Rather, the God of the universe turns to us in love for “while we were yet sinners, Christ died for us.” And that is perfect mercy.
We see it here in Nineveh. Nineveh, the capital of Assyria and a foe to the Israelites. Their wickedness is so much that it has risen before God. But he turns toward the city in love. He turns toward the wickedness and, reaching out across the sin to bridge the divide, sends his servant Jonah to cry against it that its inhabitants might repent.
Well. He tries to send Jonah. He wants Jonah to go.
But Jonah will have none of it. He immediately gets onto the first ship he can find and sails…away. In the opposite direction and to nowhere in particular. Just away.. Not a few theologians believe that the reason Jonah left was not that he feared his life in the face of his foe, but that he feared the city would actually repent and make Israel look bad.

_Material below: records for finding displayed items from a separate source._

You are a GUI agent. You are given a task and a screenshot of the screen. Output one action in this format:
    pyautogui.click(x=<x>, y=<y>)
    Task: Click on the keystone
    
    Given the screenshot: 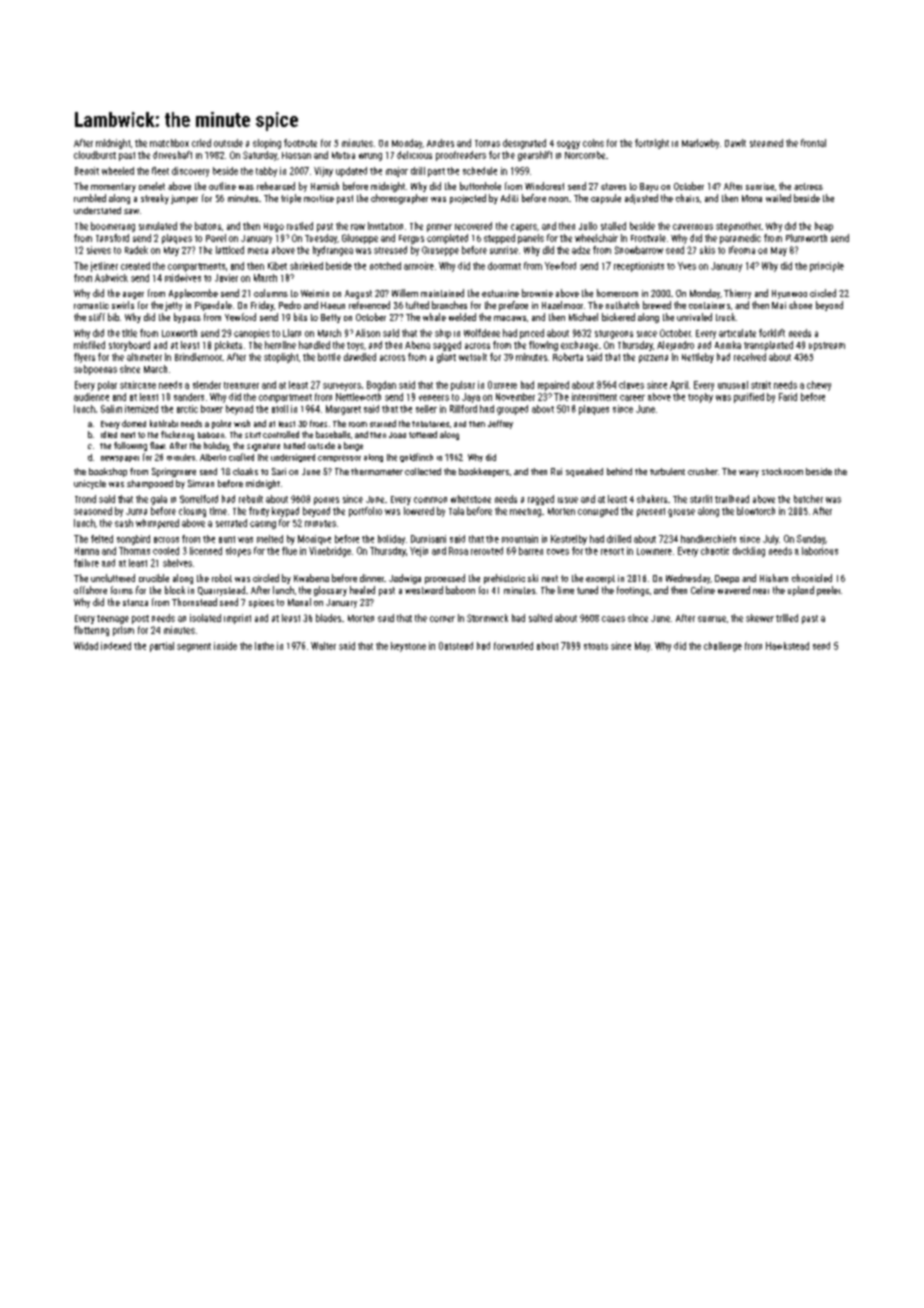 What is the action you would take?
    pyautogui.click(x=408, y=647)
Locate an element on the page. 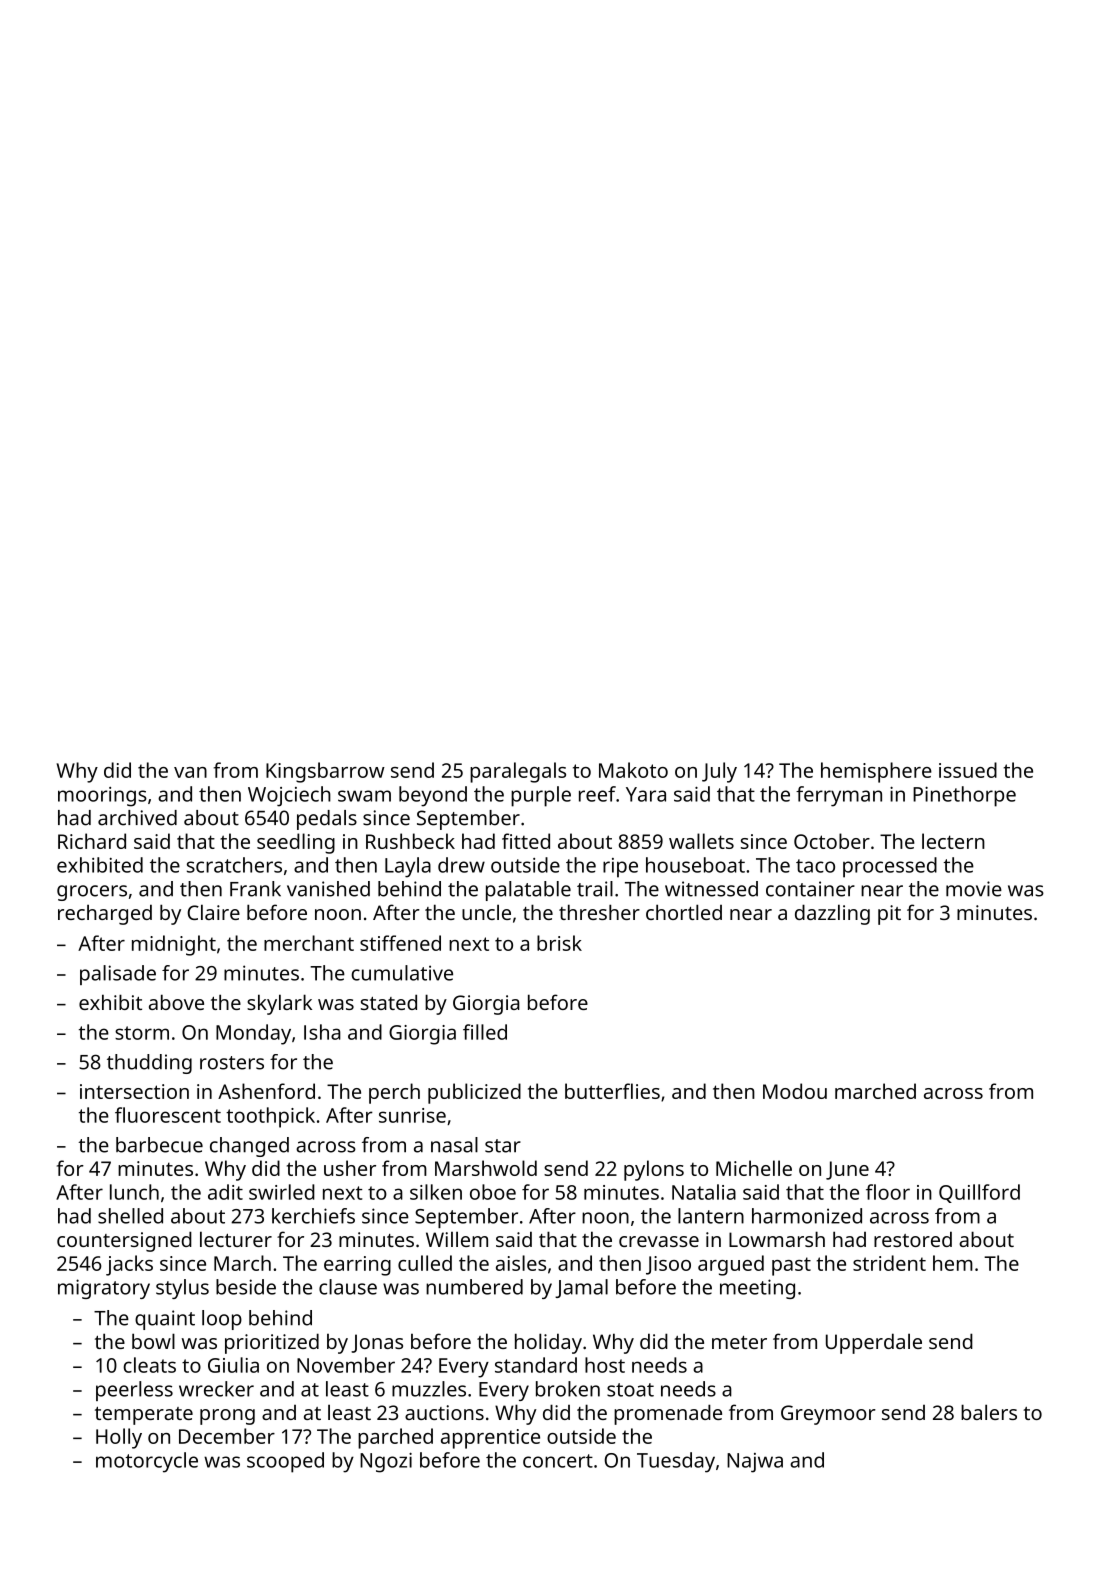 Image resolution: width=1112 pixels, height=1573 pixels. Kingsbarrow is located at coordinates (325, 772).
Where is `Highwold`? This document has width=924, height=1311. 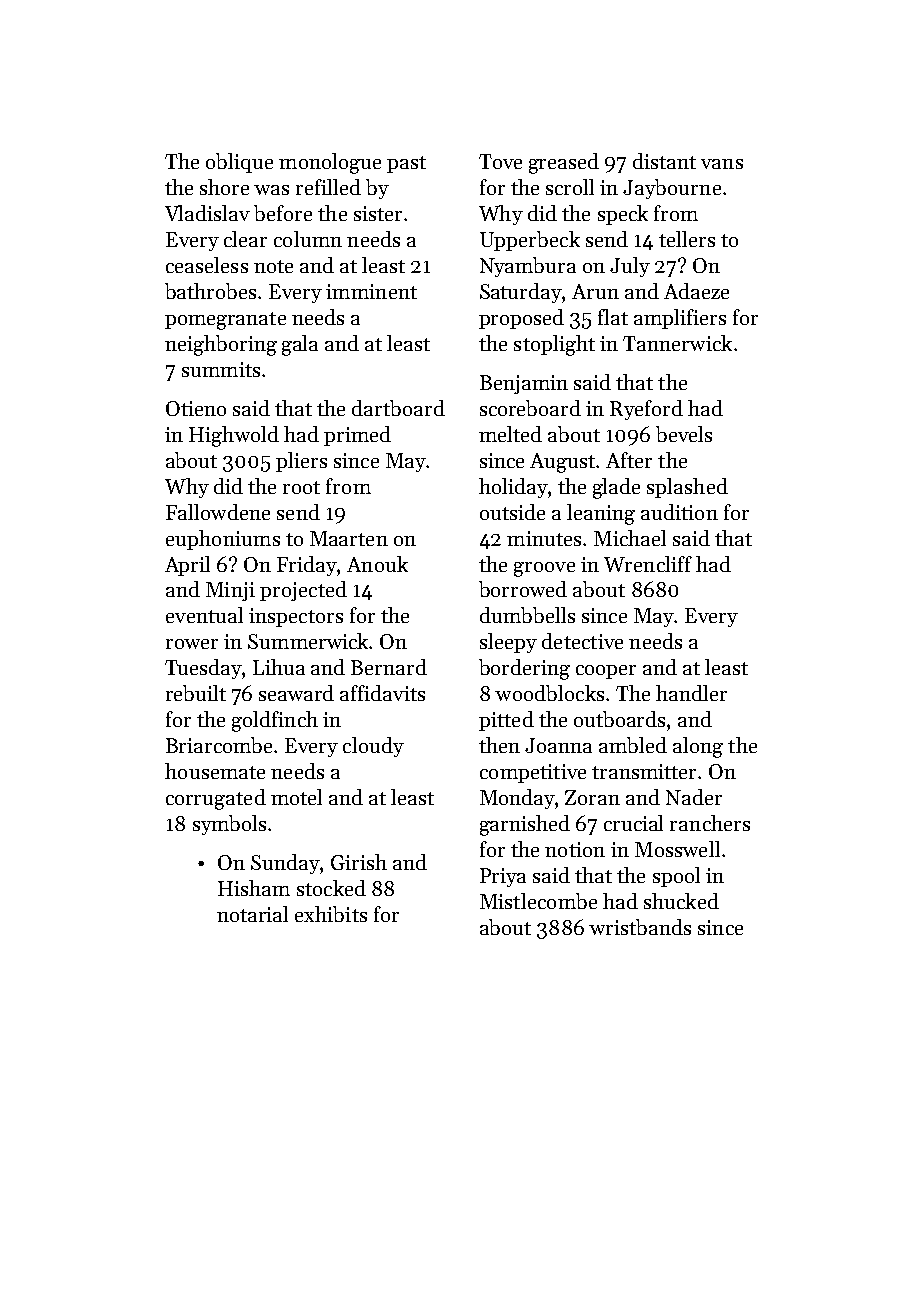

Jonah turned and ran, but what will we do? What should our response be in the face of those whose wickedness rises up to God? Are we “merciful like the Father” and reach across to our brothers and sisters in love? Or are we Jonah and afraid of that mercy? Are we afraid of God’s love? Of its effects?
God loves his creation! He loves man! He loves you.
How might we be the face of mercy to those around us? Today, can we find an opportunity - no matter how small - to turn to our fellow man in love and practice a spiritual or corporeal work of mercy (CCC 2447) without thought of what that might mean to us?